— 해야 할 일 —
아래 기록 전체를 한 줄에 문자열 하나씩 대응하는 JSON 리스트로 바꾸세요. 빈 줄은 넣지 마세요.

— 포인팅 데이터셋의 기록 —
****
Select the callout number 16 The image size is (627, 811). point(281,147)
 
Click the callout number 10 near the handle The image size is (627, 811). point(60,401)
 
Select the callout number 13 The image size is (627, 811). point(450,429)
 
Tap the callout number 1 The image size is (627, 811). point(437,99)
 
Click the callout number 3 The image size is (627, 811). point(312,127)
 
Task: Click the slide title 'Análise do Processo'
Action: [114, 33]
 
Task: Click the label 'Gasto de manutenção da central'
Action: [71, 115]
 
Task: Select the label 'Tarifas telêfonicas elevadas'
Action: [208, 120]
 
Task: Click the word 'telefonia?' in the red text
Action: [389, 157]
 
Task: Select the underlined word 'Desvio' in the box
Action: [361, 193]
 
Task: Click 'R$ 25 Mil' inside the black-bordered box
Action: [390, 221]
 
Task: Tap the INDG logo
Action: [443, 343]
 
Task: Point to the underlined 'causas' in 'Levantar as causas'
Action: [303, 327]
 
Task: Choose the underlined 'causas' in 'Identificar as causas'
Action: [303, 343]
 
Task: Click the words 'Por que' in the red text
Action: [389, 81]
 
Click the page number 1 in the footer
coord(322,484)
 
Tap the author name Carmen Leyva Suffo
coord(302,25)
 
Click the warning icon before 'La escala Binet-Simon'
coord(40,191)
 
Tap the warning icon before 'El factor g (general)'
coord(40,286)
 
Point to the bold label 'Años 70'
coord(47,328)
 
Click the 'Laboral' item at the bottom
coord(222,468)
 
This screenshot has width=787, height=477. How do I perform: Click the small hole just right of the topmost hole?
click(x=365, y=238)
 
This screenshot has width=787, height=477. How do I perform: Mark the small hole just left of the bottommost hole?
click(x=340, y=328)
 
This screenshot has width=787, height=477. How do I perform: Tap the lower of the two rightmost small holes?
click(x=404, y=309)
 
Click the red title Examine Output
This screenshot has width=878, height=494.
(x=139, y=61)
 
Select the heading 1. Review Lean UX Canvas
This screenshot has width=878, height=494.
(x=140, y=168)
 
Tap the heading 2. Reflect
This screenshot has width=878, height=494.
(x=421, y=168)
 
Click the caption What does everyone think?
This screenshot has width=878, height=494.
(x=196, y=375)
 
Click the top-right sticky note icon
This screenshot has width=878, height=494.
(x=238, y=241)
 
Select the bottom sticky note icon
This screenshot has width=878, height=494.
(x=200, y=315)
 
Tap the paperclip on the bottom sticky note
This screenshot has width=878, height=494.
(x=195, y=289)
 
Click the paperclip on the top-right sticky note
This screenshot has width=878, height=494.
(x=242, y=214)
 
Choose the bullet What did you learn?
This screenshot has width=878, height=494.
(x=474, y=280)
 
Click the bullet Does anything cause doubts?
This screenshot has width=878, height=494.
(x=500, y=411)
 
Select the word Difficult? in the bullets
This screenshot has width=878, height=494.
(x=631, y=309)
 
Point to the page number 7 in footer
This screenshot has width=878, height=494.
****
— 아래 풀이 —
[
  "Select the callout number 16 The image size is (627, 811). point(281,147)",
  "Click the callout number 10 near the handle The image size is (627, 811). point(60,401)",
  "Select the callout number 13 The image size is (627, 811). point(450,429)",
  "Tap the callout number 1 The image size is (627, 811). point(437,99)",
  "Click the callout number 3 The image size is (627, 811). point(312,127)",
  "Task: Click the slide title 'Análise do Processo'",
  "Action: [114, 33]",
  "Task: Click the label 'Gasto de manutenção da central'",
  "Action: [71, 115]",
  "Task: Select the label 'Tarifas telêfonicas elevadas'",
  "Action: [208, 120]",
  "Task: Click the word 'telefonia?' in the red text",
  "Action: [389, 157]",
  "Task: Select the underlined word 'Desvio' in the box",
  "Action: [361, 193]",
  "Task: Click 'R$ 25 Mil' inside the black-bordered box",
  "Action: [390, 221]",
  "Task: Tap the INDG logo",
  "Action: [443, 343]",
  "Task: Point to the underlined 'causas' in 'Levantar as causas'",
  "Action: [303, 327]",
  "Task: Choose the underlined 'causas' in 'Identificar as causas'",
  "Action: [303, 343]",
  "Task: Click the words 'Por que' in the red text",
  "Action: [389, 81]",
  "Click the page number 1 in the footer",
  "coord(322,484)",
  "Tap the author name Carmen Leyva Suffo",
  "coord(302,25)",
  "Click the warning icon before 'La escala Binet-Simon'",
  "coord(40,191)",
  "Tap the warning icon before 'El factor g (general)'",
  "coord(40,286)",
  "Point to the bold label 'Años 70'",
  "coord(47,328)",
  "Click the 'Laboral' item at the bottom",
  "coord(222,468)",
  "This screenshot has width=787, height=477. How do I perform: Click the small hole just right of the topmost hole?",
  "click(x=365, y=238)",
  "This screenshot has width=787, height=477. How do I perform: Mark the small hole just left of the bottommost hole?",
  "click(x=340, y=328)",
  "This screenshot has width=787, height=477. How do I perform: Tap the lower of the two rightmost small holes?",
  "click(x=404, y=309)",
  "Click the red title Examine Output",
  "This screenshot has width=878, height=494.",
  "(x=139, y=61)",
  "Select the heading 1. Review Lean UX Canvas",
  "This screenshot has width=878, height=494.",
  "(x=140, y=168)",
  "Tap the heading 2. Reflect",
  "This screenshot has width=878, height=494.",
  "(x=421, y=168)",
  "Click the caption What does everyone think?",
  "This screenshot has width=878, height=494.",
  "(x=196, y=375)",
  "Click the top-right sticky note icon",
  "This screenshot has width=878, height=494.",
  "(x=238, y=241)",
  "Select the bottom sticky note icon",
  "This screenshot has width=878, height=494.",
  "(x=200, y=315)",
  "Tap the paperclip on the bottom sticky note",
  "This screenshot has width=878, height=494.",
  "(x=195, y=289)",
  "Click the paperclip on the top-right sticky note",
  "This screenshot has width=878, height=494.",
  "(x=242, y=214)",
  "Choose the bullet What did you learn?",
  "This screenshot has width=878, height=494.",
  "(x=474, y=280)",
  "Click the bullet Does anything cause doubts?",
  "This screenshot has width=878, height=494.",
  "(x=500, y=411)",
  "Select the word Difficult? in the bullets",
  "This screenshot has width=878, height=494.",
  "(x=631, y=309)",
  "Point to the page number 7 in footer",
  "This screenshot has width=878, height=494."
]